2005年、高校1年生のときにスカウトされる。2006年、映画『春の居場所』で女優デビューし、『君に届け』『ジーン・ワルツ』『うさぎドロップ』『荒川アンダーザブリッジ』『逆転裁判』など、多くの映画・テレビドラマに出演。『音楽人』で映画初主演、『女帝 薫子』(テレビ朝日)で連続ドラマ初主演を果たす。2012年、劇場版『名探偵コナン 11人目のストライカー』で声優(香田薫役)に挑戦。さらに、ニュース番組「NEWSZERO」(日本テレビ)のキャスターにも抜てきされ、新たな境地を拓く。
ドラマ『13歳のハローワーク』(テレビ朝日)では、バブル景気の最中、一流私立大学に通い、美しさと聡明さを武器に賢く振る舞うヒロイン・真野翔子役を熱演。
高校でラグビー部のマネージャーをし、どこにでもいる女子高生として、毎日を送っていた。
そんなある日、一本の電話が、人生をガラリと変える。本人さえ気づかなかった光を感じ取り、コンタクトを取ってきたその人物は、堀北真希や黒木メイサ擁するタレント事務所スウィートパワーのスカウトだった。
あれから6年、負けず嫌いと自らを評するその性格まで、スカウトは見抜いていたのか、いなかったのか。撮影現場で先輩女優たちから掛けてもらった温かい声と、家族や友達、モデル仲間たちの応援を支えに、一段ずつ階段をのぼり、映画やドラマで主演をつとめる女優へと成長を遂げた。

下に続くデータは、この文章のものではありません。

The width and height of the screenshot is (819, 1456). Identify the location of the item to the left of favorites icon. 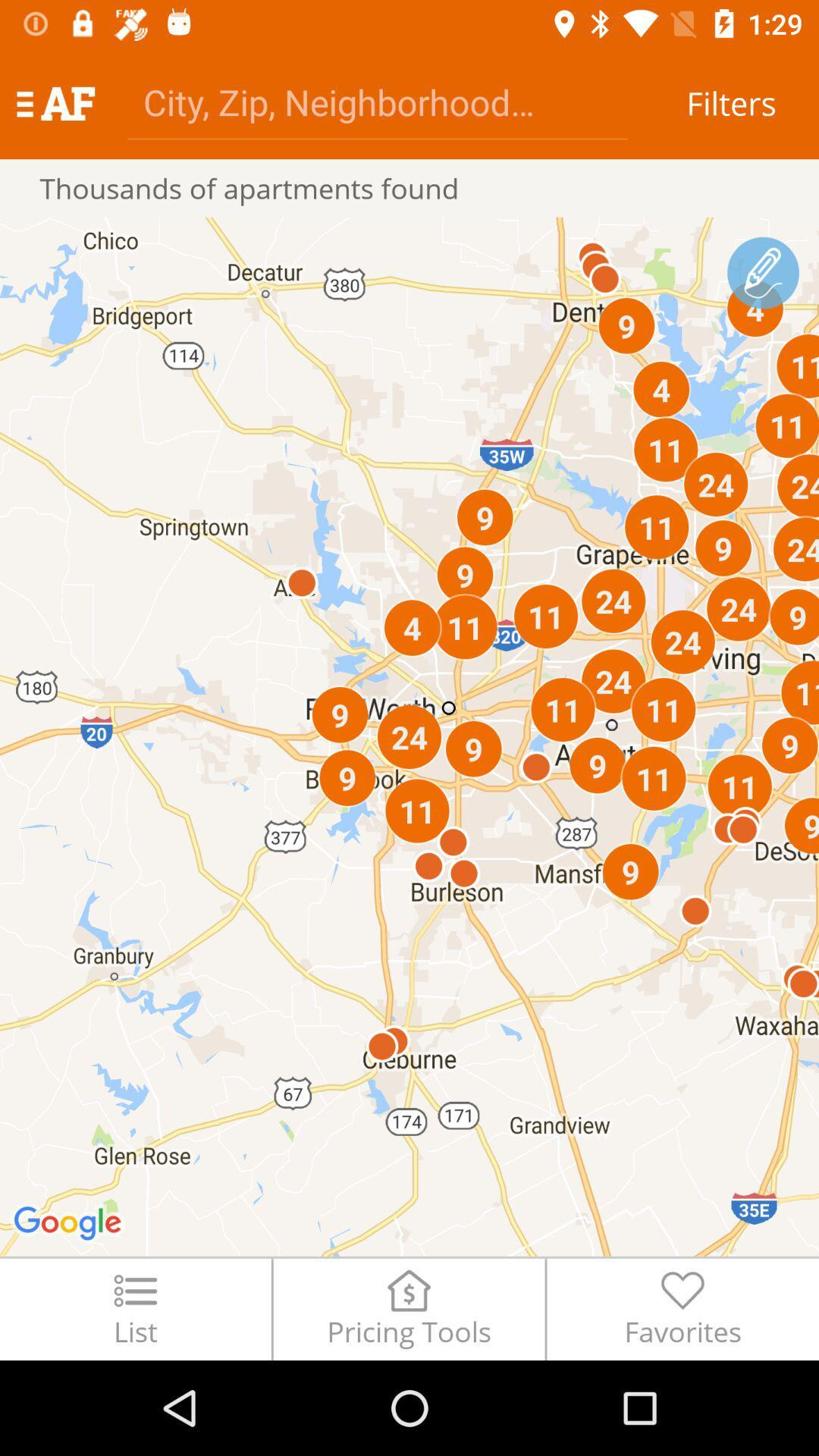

ドラマ「13歳のハローワーク」ではヒロイン・真野翔子を演じ、女優として、ますます存在感に磨きをかける桐谷美玲さんに、お話を伺った。
取材日:2012年3月/取材・文 野口啓一
● なぜ私を芸能事務所がスカウトしたのか、わからないままで終わらせたくはなかった。
一本の電話によって、普通の女子高生から女優・桐谷美玲へ。
――子どもの頃の桐谷さんは、どのような子でしたか?
【桐谷】小さい頃は、とても人見知りするタイプで、人と話すのが苦手でした。クラスでも目立たず、存在感の薄い子でしたね。
それが、小学5年生のとき、親の転勤で大阪に引っ越してから変わりました。街の活気とか、人の気質とか、大阪の水が合っていたのだと思います。自分の殻が破れて社交的な性格になり、周りに気持ちを表現することができるようになりました。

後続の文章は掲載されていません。